Now, a new study published in the journal BMJ Open looks at people with a different disease—mild Alzheimer’s—and found that moderate alcohol consumption was associated with a lower risk of death.
“It came as a surprise,” says the paper’s senior author Frans Boch Waldorff, a professor in the Department of Public Health at University of Southern Denmark. By now, it’s known that people who drink moderately—that’s one to two drinks per day according to some health groups—have a reduced risk of death from coronary disease. But could alcohol, a killer of brain cells, possibly benefit people with brain disease? “We thought perhaps if you had a brain disease, you would not tolerate alcohol in the way of people without brain disease.”
The researchers used data from the Danish Alzheimer’s Intervention Study (DAISY), which followed people with mild Alzheimer’s disease for three years. Among the data from the 321 Danish people in the study was information about how much they drank, reported by their caregivers. The authors didn’t differentiate between different types of alcohol.
MORE: What Drinking Does To Your Body Over Time
Even after controlling for factors including age, sex, cognitive functioning, quality of life, smoking and education, the researchers found that consumption of roughly 2-3 drinks per day was associated with a 77% lower risk of dying over the three-year study period, compared to those who drank one or fewer drinks per day.

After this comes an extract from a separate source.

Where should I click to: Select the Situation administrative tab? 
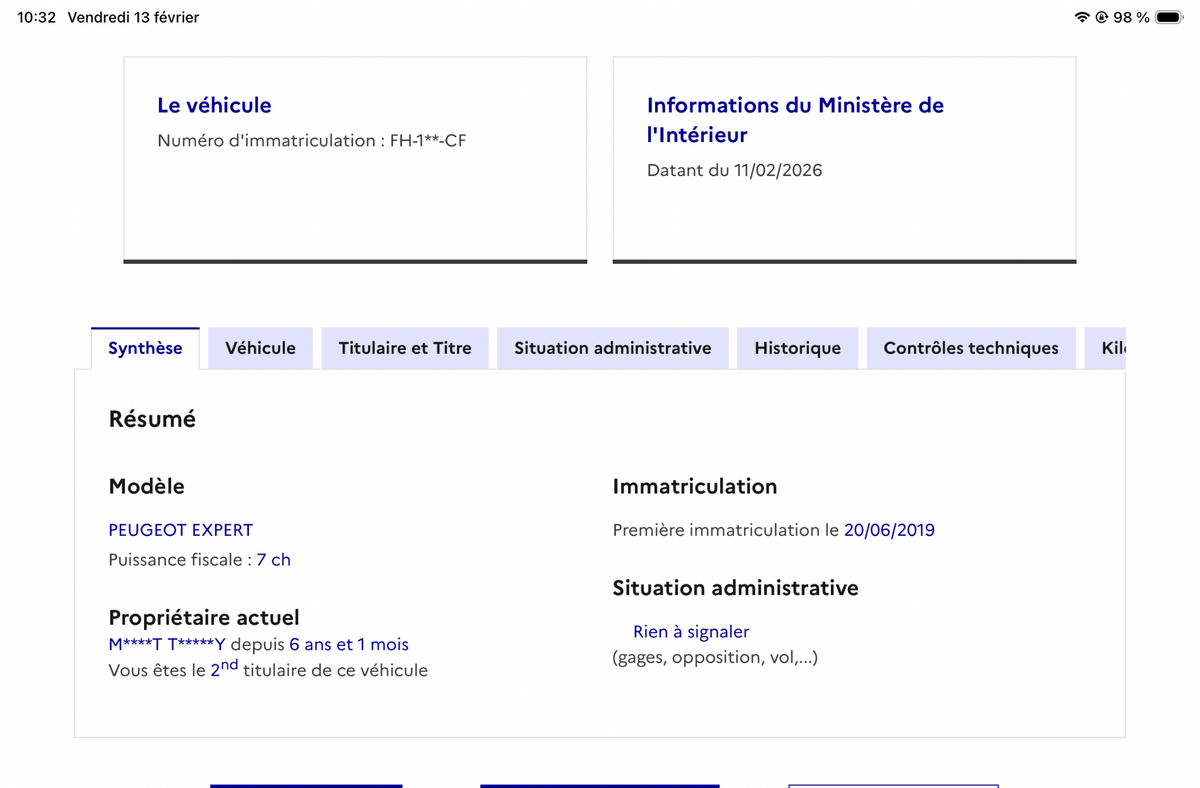tap(613, 348)
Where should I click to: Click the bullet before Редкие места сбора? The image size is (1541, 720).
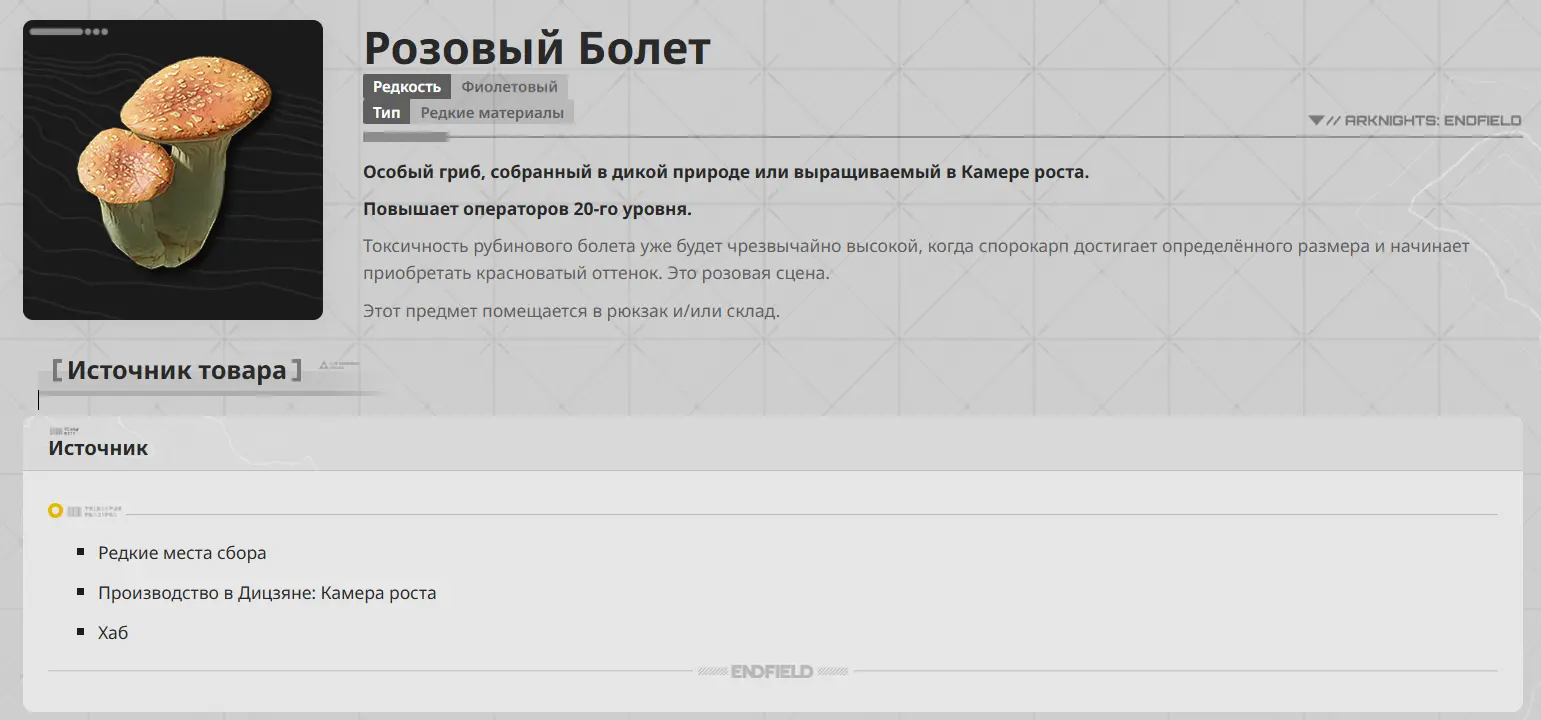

That’s a significant decrease in mortality. But since study wasn’t designed to determine causes, it raises more questions about the effects of alcohol than answers. Perhaps the protective benefit associated with alcohol actually comes from having a strong social network or a better quality of life, Waldorff speculates. More research is needed, and in future studies, Waldorff wants to look at whether alcohol consumption is also associated with happiness in the last period of life, or if alcohol influences cognitive decline.